Première corrida de la Feria Pascale avec des toros d’El Freixo, propriété d’El Juli qui avait ce jour la double casquette de ganadero et de chef de lidia.
L’accompagnaient au paseo Juan Bautista et le jeune matador péruvien Andrés Roca Rey.
Une ambiance toute particulière pour ce spectacle avec le décès récent de Luc Jalabert, ancien directeur de l’arène et père de Juan Bautista, dont les obsèques avaient été célébrées la veille et dont l’ombre planait sur l’amphithéâtre.
Une minute de silence fut observée à sa mémoire à l’issue du paseillo avant que le public ne témoigne son affection à Jean-Baptiste en l’appelant à saluer avant le début des débats.
Une course à deux vitesse avec d’un côté un torero bien décidé à triompher pour rendre hommage à son père disparu, et un bétail bien présenté d’origine Daniel Ruiz et Garcigrande dans la pure ligne commerciale prisée par les figuras, à savoir fade, doté de forces très justes et collaborateur quand le physique le permettait. El Juli lui même en fit les frais. Seul le sixième se montra à la hauteur de ce qu’on est en droit d’attendre d’un vrai toro de combat.
De plus le vent s’invita aux débats, et seul Juan Bautista bénéficia d’accalmies lors de ses deux combats. Et c’est tant mieux car il eut été dommage en ce jour si particulier qu’il ne puisse aller au bout de ses intentions. Quatre oreilles pour l’arlésien qui, on le comprend, refusa la sortie a hombros. Jean-Baptiste ne pouvait rendre meilleur hommage à son père.
El Juli, gêné par les rafales, eut du mal à domestiquer son capote pour recevoir son premier adversaire qui fut épargné au cheval en deux rations « light ». Brindée à Juan Bautista, la première faena du madrilène, instrumentée à mi-hauteur sur les deux bords, fut certes très technique mais d’un intérêt très relatif à cause du peu de présence de l’animal. Pinchazo en prenant les boulevards puis « julipié » (estocade maison portée en sautant après avoir contourné la corne). Descabello et sifflets à l’arrastre. Silence pour le torero.
Quelques véroniques pieds joints et revolera pour accueillir le fade quatrième qui fut aussi peu châtié que le premier en deux courtes rations de fer entrecoupées d’un quite du titulaire par chicuelinas et demie, Juan Bautista intervenant ensuite par faroles et revolera.

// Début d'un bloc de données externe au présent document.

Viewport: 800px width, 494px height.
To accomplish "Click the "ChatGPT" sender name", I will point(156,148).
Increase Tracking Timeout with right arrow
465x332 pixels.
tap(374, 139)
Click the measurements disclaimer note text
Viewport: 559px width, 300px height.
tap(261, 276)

A nouveau gêné par le vent, Julian composa quelques séquences droitières de correcte facture, le passage à gauche s’avérant moins convainquant. Entière delantera caidita pour en finir, porté avec toujours aussi peu d’engagement, et même tarif que pour le premier.
Juan Bautista reçut le second par un cocktail véroniques-delantales-chicuelinas et demie avant deux courts puyazos bien dosés par Alberto Sandoval, très propre dans son oficio. Quite de Juan Bautista par delantales et revolera, puis échauffement de Roca Rey par chicuelinas serrées et demie. Brindée au ciel, la première faena fut variée, dominatrice et élégante, l’arlésien baissant bien la main quand il le pouvait, signant une belle partition malgré quelques derrotes de l’animal. Long final encimista avec une pointe de tremendisme assez inédite chez le torero jusqu’à ce jour. Grande estocade foudroyante dans tout le haut et deux oreilles pour Juan Bautista.
Le quinto fut accueilli par largas de rodillas, Jean-Baptiste maintenant la position pour quelques véroniques avant de se relever pour encore des véroniques suivies de chicuelinas, l’ensemble rématé par une revolera. Mise en suerte par crinolinas pour deux rations de fer de régime, la seconde symbolique. Seconde faena du garçon à nouveau sans les rafales, et un second trasteo à l’identique du premier malgré un bicho qui sautillait sur place par manque de forces et qu’il fallut souvent obliger. Bon travail du maestro qui acheva à nouveau par une séquence encimista suivie par des tenttives de mise à mort a recibir qui ne s’imposaient pas, vu le manque de charge du Freixo. Entière caidita pour en finir et à nouveau deux oreilles.
Andrés Roca Rey est, on peut le dire, passé presque inaperçu ce jour, surtout lors de son premier combat. Gêné par le vent, il fut inédit au capote, puis après les deux piques (light) règlementaires, il entama sa première faena en frôlant l’accrochage, le cornu lui venant carrément dessus lors du premier muletazo cité de loin. C’est sur la corne droite que se déroula l’essentiel du travail, le bicho s’avérant plus court à gauche. Quelques séquences de bonne facture dans un ensemble de peu de transmission. Estocade rinconera et trois descabellos pour en finir. Silence.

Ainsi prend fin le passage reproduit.